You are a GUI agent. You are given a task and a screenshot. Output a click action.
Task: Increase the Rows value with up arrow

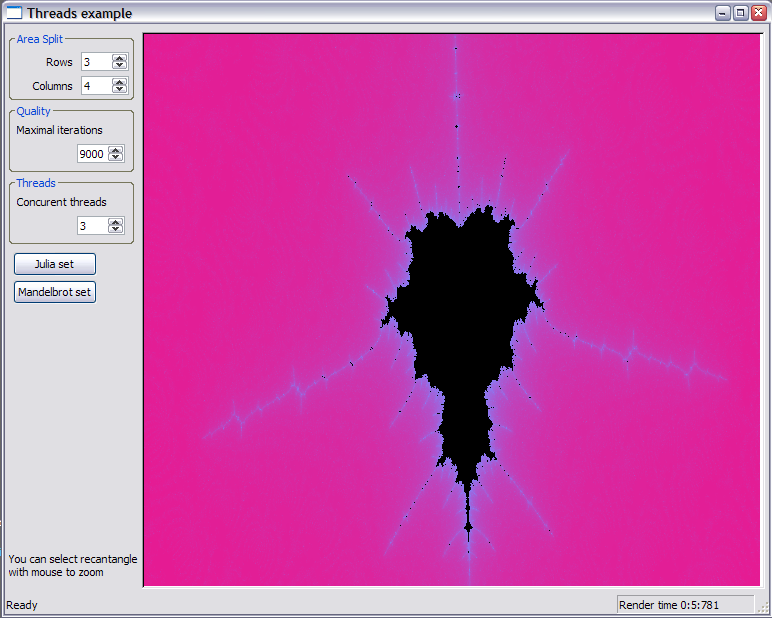coord(119,58)
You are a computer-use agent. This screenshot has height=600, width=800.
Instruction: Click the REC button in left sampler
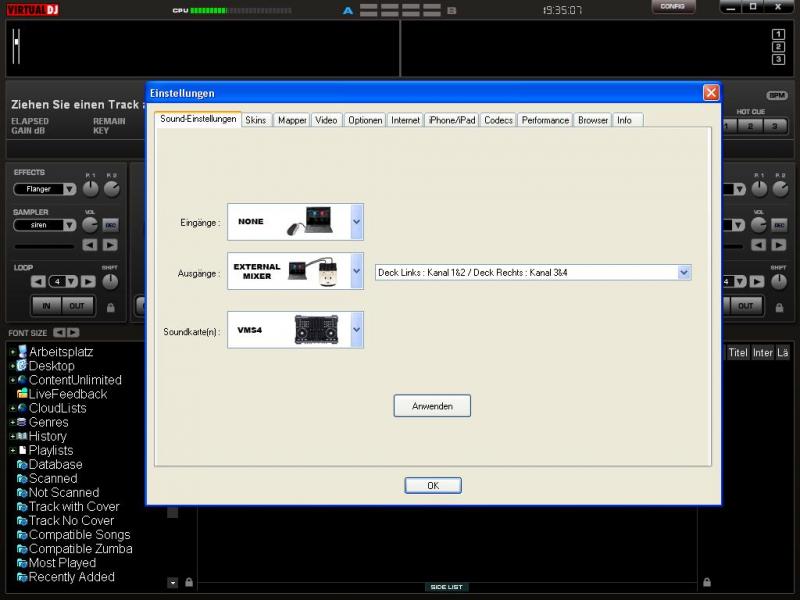(x=110, y=226)
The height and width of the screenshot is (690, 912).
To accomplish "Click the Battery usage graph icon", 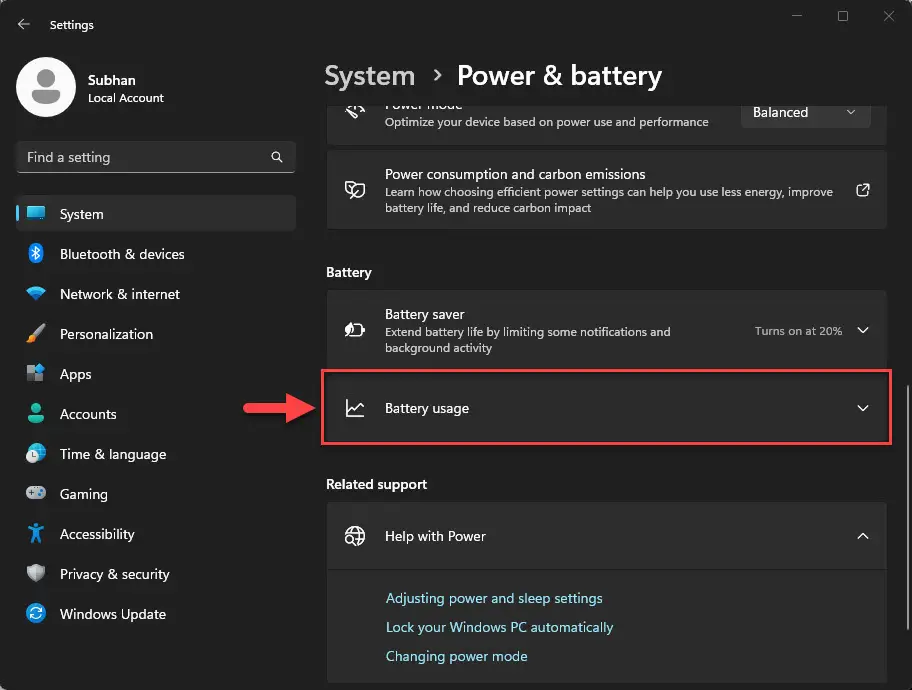I will click(355, 408).
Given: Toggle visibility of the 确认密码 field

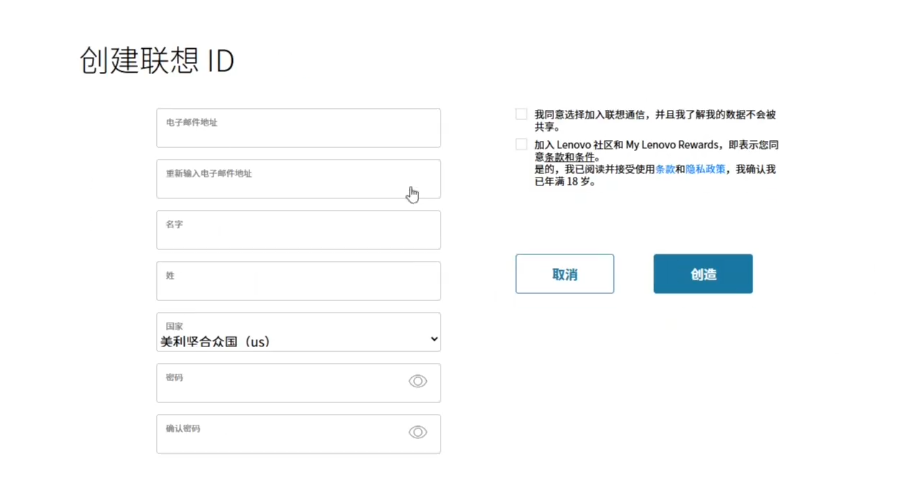Looking at the screenshot, I should pyautogui.click(x=418, y=432).
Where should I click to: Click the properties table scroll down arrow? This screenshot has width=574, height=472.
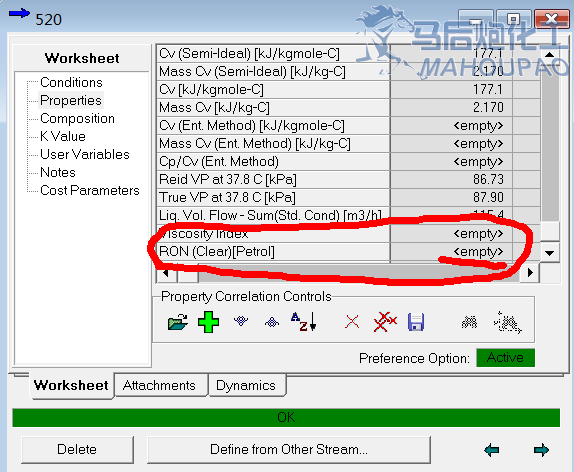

########################################

Copy out the entries from their first line through the line containing "coord(119,58)", with both ends included. Leave the pictures out of your copy.

You are a GUI agent. You are given a task and a screenshot. Output a click action.
Task: Increase the Rows value with up arrow

coord(119,58)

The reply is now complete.